All L. monocytogenes strains could be detected using the primer set of the present invention and the Takara Bio and ABI kits. However, new in the case of using the primer set 7 designed, although amplification was observed in L. innocua two strains in Listeria except L. monocytogenes, Listeria other non L. monocytogenes The target product was not amplified in (LIS30, LIS31, LIS33, LIS34, LM40, LM41, LM43) (see FIG. 14). In contrast, in the Takara Bio kit, band amplification was observed in 9 Listeria bacteria other than L. monocytogenes , but amplification was not observed in other LIS33, LIS35, and LM40 strains (see FIG. 17). ). ABI Inc. The kit, L. in Listeria other than monocytogenes but Ct value in L. innocua 1 strain (LIS30) was at 41.48 and 40 cycles or more, other Listeria except L. monocytogenes Then, a rise in fluorescence intensity was observed before 40 cycles. In the ABI kit, bands were not separated because the size of the amplification product of IPC and the target gene was almost the same, and amplification was observed in all strains except L. monocytogenes (see FIG. 20).

From these results, primer set 7 can detect all L. monocytogenes, and the detection rate of Listeria bacteria other than L. monocytogenes is considerably lower than that of commercially available kits, and specificity for L. monocytogenes Was shown to be high.

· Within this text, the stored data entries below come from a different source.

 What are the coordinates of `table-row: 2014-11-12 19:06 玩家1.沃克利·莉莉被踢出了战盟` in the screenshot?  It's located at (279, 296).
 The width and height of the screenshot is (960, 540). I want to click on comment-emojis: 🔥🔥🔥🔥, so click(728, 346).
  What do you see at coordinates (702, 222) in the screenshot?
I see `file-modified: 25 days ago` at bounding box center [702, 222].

As described above, by performing RT-PCR using the primer set of the present invention, in particular the primer having the base sequence shown in SEQ ID NO: 1 and the primer set having the base sequence shown in SEQ ID NO: 18, L. Only monocytogenes can be detected with relatively high accuracy.

Claims (2)

A primer set for nucleic acid amplification that amplifies a sequence region sandwiching a specific single base substitution in the hlyA gene of Listeria monocytogenes ,
A primer set comprising a primer having the base sequence shown in SEQ ID NO: 1 and a primer having any one of the base sequences shown in SEQ ID NOS: 12-16 and 18-20, or a primer having the base sequence shown in SEQ ID NO: 11 and SEQ ID NO: A primer set comprising a primer having the base sequence shown in FIG. A primer set for nucleic acid amplification that amplifies a sequence region sandwiching a specific single base substitution in the hlyA gene of Listeria monocytogenes ,
A primer set comprising a primer having a base sequence represented by SEQ ID NO: 1 and a primer having a base sequence represented by SEQ ID NO: 18.